Bringing open-minded leadership into positions of power as a way to correct racism in the world was not what I would agree with, but something my wife touched on. I asked if she meant people of color and cultural diversity or simply open-minded whites. She thought open-minded whites were enough. This wouldn’t seem effective because dominant groups remaining in leadership positions will always serve their interests. Therefore, I feel that diversity among leaders is the best way to bring about the changes we need. Social media and the internet she thought was another way of helping to correct racism which got my attention. She said the internet tracks our searches, and activity and can show us what it thinks we want to see. We’ve all seen how our activities follow us around the internet. From this, it’s easy to see how perceptions and stereotypes can develop with this type of myopic marketing if someone searches or clicks on a racist article or does some research on the internet. Since the internet is the primary way of consuming information policies should be in place to protect us from segmented information.
Stereotypes are widely held beliefs about a group of people (Martin & Nakayama, 208). The impact that these have on men and women is much deeper than I imagined. My wife feels unrealistic expectations are placed on mothers because they are expected to raise kids like stay at home moms, but are also expected to have careers like they don’t have kids. Yet, fathers are given a lot more grace when it comes to parenting. I laughed with her example of a father changing a diaper on a park bench which would be perceived as being a good dad for taking care of his kid. However, a woman in the same position would be criticized and judged as being unprepared, and having no decency. In professional settings, she explained how she has to be mindful of her communication. Since messages can be perceived as bitchy coming from a woman, whereas a man is viewed as assertive for the same message. Hearing these realities is a reminder of the truths behind the implications of being born female and how the social impacts so many facets of life.
Racism against whites is nothing like what other groups experience so when my wife shared stereotypes she’s heard about whites having no culture, and no ties to the family, it didn’t impact me, but that’s because they don’t affect my life. The cultural aspect holds some truth to me since my ancestors’ culture diluted upon coming to the U.S. and I see changes as I’ve grown up. That doesn’t mean we have no culture. Having no ties to family didn’t surprise me given my detached relationship from my family, and it makes sense to me how these stereotypes developed because of our highly individualistic way of life. The stereotype that white people have no morals was offensive to me. I consider myself a very moral person. I know many moral individuals, but looking at the bigger picture can see how others think otherwise given the “socio-economic system of domination based on racial categories that benefit those defined and perceived as white” (DiAngelo, 30). A group of people can’t be perceived as moral when they continually mistreat others unlike them on such a widespread scale as a way to maintain power and control.

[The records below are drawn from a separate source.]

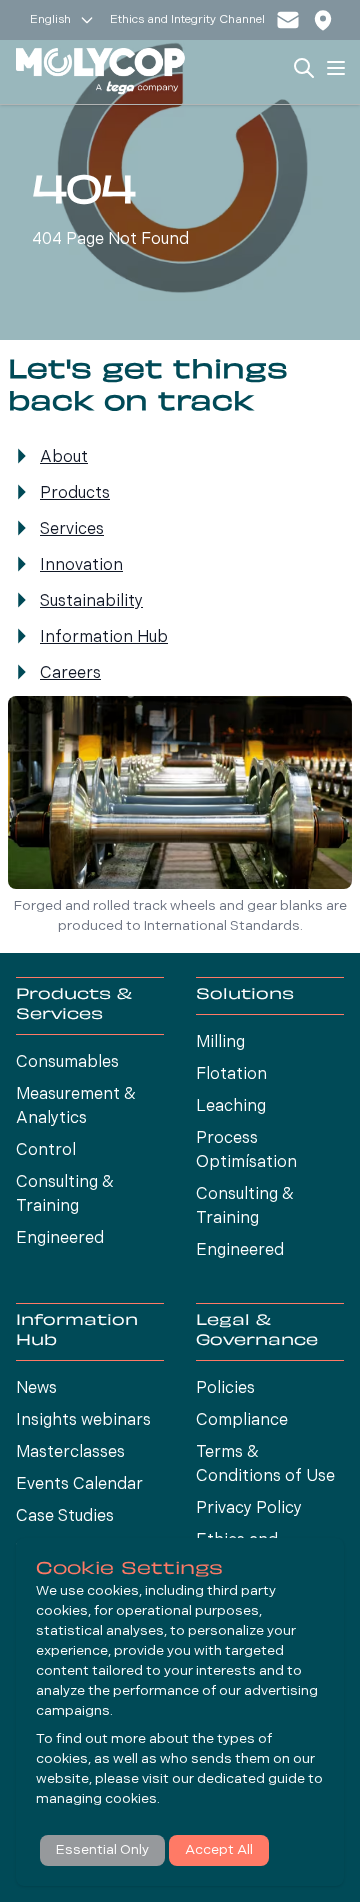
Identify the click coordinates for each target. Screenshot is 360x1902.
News (36, 1389)
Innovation (81, 566)
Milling (220, 1043)
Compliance (242, 1421)
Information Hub (104, 638)
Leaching (231, 1107)
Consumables (67, 1063)
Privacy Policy (249, 1509)
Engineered (60, 1239)
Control (46, 1151)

The way my wife recognizes white supremacy in the world is through the pervasive representations of white people that engulf institutional leadership, government positions, media, and advertising. This seems to have caused her to believe that whites were the only people able to hold positions of power. What this display is the importance that “the overarching political, economic, social system of domination” (DiAngelo, 28) has on maintaining white supremacy. She also described never seeing herself represented in movies which limited her beliefs of what is possible for her. I couldn’t help but think about pop culture and power where the author Martin and Nakayama say that we need to “…think about the power relations that are embedded in these popular culture dynamics.” (Martin & Nakayama, 380).These realities are unfortunate and have lasting impacts on people as I learned through this interview. The forces working against people who are not white need to change. As a country, we are crushing hopes, dreams, and suffocating people which is unsustainable and can’t continue.

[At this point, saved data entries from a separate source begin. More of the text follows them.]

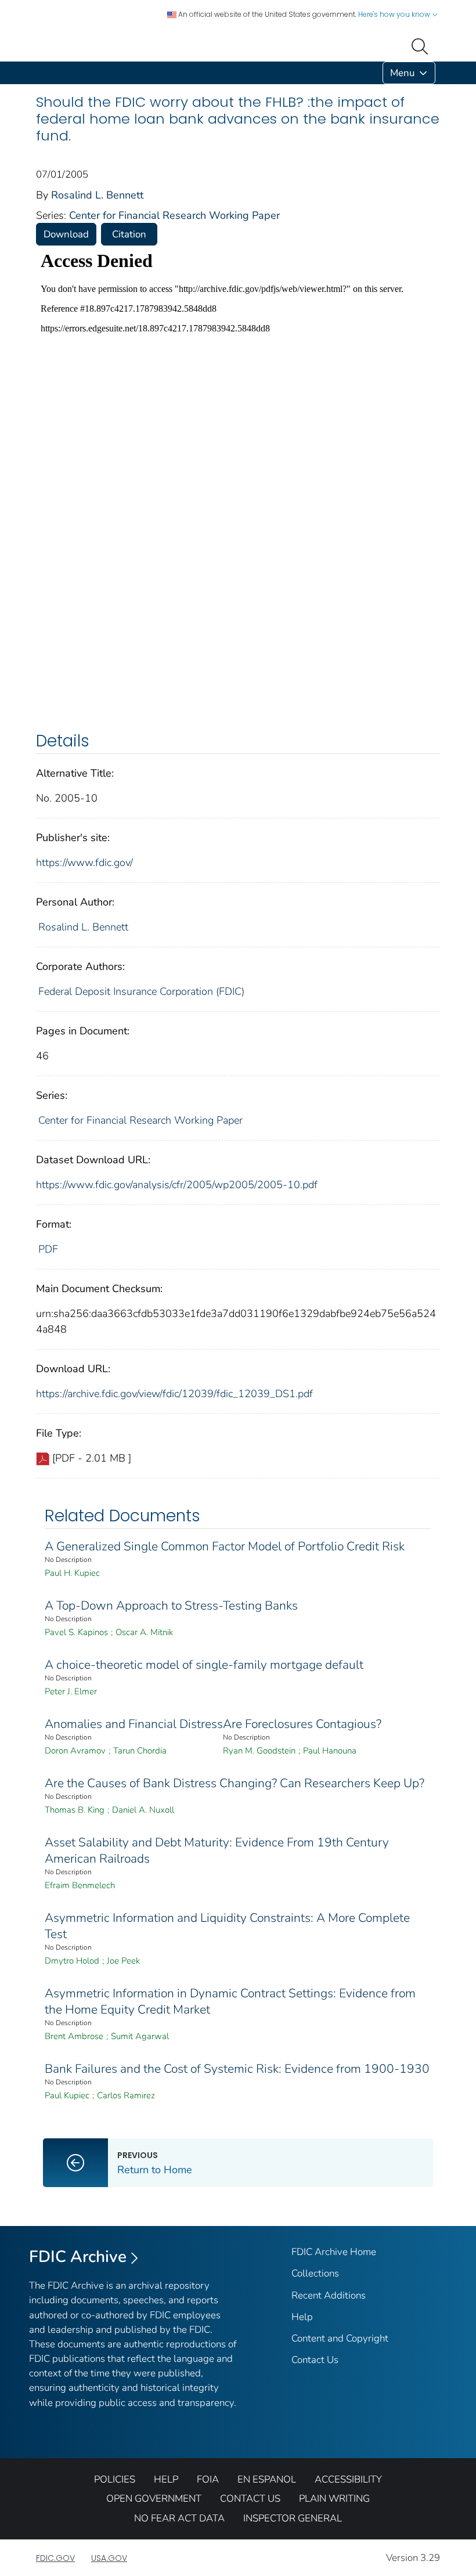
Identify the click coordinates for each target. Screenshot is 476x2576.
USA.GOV (109, 2558)
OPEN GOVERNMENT (153, 2498)
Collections (315, 2273)
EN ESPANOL (266, 2479)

Upon starting this assignment I believed that if I interviewed someone different from me I’d hear a very different perspective. I thought lifestyles and experiences couldn’t be the same for someone else as they were for me or even similar. I realized I was wrong. While there are differences in experiences and ways of life, we share similarities in more ways than I imagined possible. Hearing that racism went unnoticed for a good chunk of my wife’s life was unbelievable, and I didn’t think that would be the case. I thought only people of the dominant were reserved to have that experience. This experience not only allowed me to understand my wife, and her culture a little better, but it showed me that we aren’t that different.
OTHER INTERVIEW QUESTIONS
Identity CH 5
- How do you identify yourself? Why do you choose those labels?
- What part of your identity do you struggle with the most?
- What part of your identity affects your interactions with people you communicate with?
- We learned about non-dominance and dominance. In what ways do you feel that your identities place you in either category?
- Do you interact with others in a way that is consistent with the way you see yourself?
- What social groups do you affiliate with? 8:50
- What country is your family from and what brought them to the United States?
- What problems did your family experience coming to the U.S.?
- What made your family choose to come to the United States instead of somewhere else?
- How did you/your family come to choose the neighborhood you live in?
- How important is family to you?
- What is something you would like others to know about your culture?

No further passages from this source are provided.